Orando recibe Jesús el bautismo de conversión predicado por Juan.  Así se nos revela una vez más que se une él a nosotros seres humanos pecaminosos.  Pero al mismo tiempo queda manifestado también como el Hijo amado de Dios y el Siervo en quien Dios se complace.  Él es quien posee plenamente al Espíritu Santo y su fuerza.  Dios y hombre a la vez, Jesús es quien hace posible que haya unión íntima entre Dios y los hombres.

Además, quienes reciben el bautismo con Espíritu Santo y beben del fuego espiritual forman un solo cuerpo (1 Cor 12, 13).  Y no importa que sean de la raza, lengua, pueblo o nación que sea.  Pues Dios no hace acepción de personas, sino que acepta al que queda asombrado ante él y practica la justicia.

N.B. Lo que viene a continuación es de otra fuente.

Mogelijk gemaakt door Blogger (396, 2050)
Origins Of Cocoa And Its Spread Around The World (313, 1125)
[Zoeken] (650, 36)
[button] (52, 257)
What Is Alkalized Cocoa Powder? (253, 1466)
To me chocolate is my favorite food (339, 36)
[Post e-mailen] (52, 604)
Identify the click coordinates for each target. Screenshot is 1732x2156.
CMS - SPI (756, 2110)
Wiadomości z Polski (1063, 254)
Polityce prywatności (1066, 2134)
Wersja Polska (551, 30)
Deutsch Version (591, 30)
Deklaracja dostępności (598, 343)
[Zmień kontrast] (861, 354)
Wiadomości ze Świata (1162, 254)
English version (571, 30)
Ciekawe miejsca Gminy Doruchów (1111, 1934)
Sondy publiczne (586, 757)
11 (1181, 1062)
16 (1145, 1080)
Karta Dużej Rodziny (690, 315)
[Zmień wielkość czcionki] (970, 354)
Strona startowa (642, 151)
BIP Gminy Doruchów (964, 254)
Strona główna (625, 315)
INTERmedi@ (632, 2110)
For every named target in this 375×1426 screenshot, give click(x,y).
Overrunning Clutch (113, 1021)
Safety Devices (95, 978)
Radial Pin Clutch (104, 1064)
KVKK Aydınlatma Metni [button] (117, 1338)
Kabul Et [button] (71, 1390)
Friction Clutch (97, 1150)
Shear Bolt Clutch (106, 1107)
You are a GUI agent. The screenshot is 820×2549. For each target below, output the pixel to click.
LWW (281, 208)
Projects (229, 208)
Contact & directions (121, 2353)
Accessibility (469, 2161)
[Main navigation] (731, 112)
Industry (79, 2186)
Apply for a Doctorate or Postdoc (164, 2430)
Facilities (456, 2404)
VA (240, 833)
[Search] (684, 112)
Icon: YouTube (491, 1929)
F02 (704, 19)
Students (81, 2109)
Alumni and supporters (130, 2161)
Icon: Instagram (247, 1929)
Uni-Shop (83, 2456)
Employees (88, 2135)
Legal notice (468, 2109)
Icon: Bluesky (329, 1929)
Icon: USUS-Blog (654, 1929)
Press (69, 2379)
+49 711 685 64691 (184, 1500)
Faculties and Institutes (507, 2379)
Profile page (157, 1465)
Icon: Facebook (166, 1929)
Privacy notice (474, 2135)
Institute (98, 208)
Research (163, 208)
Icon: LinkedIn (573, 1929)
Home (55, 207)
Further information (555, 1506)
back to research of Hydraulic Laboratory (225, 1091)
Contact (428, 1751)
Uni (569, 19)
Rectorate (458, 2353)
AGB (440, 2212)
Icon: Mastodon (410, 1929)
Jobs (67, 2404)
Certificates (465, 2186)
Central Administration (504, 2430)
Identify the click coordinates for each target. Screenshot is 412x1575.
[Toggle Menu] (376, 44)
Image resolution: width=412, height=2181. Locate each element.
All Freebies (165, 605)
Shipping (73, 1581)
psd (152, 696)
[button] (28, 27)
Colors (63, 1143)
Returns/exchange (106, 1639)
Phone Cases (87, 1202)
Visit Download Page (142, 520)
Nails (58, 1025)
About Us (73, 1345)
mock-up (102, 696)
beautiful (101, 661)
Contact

Y el bautismo de Jesús le hace tomar mayor conciencia de la unión entre él y Dios, por una parte, y entre él y los hombres, por otra parte.  A tal conciencia nos debe llevar asimismo nuestro bautismo, de modo que logremos tener la convicción de Etty Hillesum.  Es decir, ha de ser nuestra su creencia «de que la humanidad forma una cadena cuyos anillos han sido soldados unos con otros».  Tenemos que decir lo que ella:

Tengo el deber de vivir de la mejor manera y con la máxima convicción, hasta el último aliento.  Entonces, mi sucesor no tendrá que volver a comenzar desde el principio y con tantos esfuerzos.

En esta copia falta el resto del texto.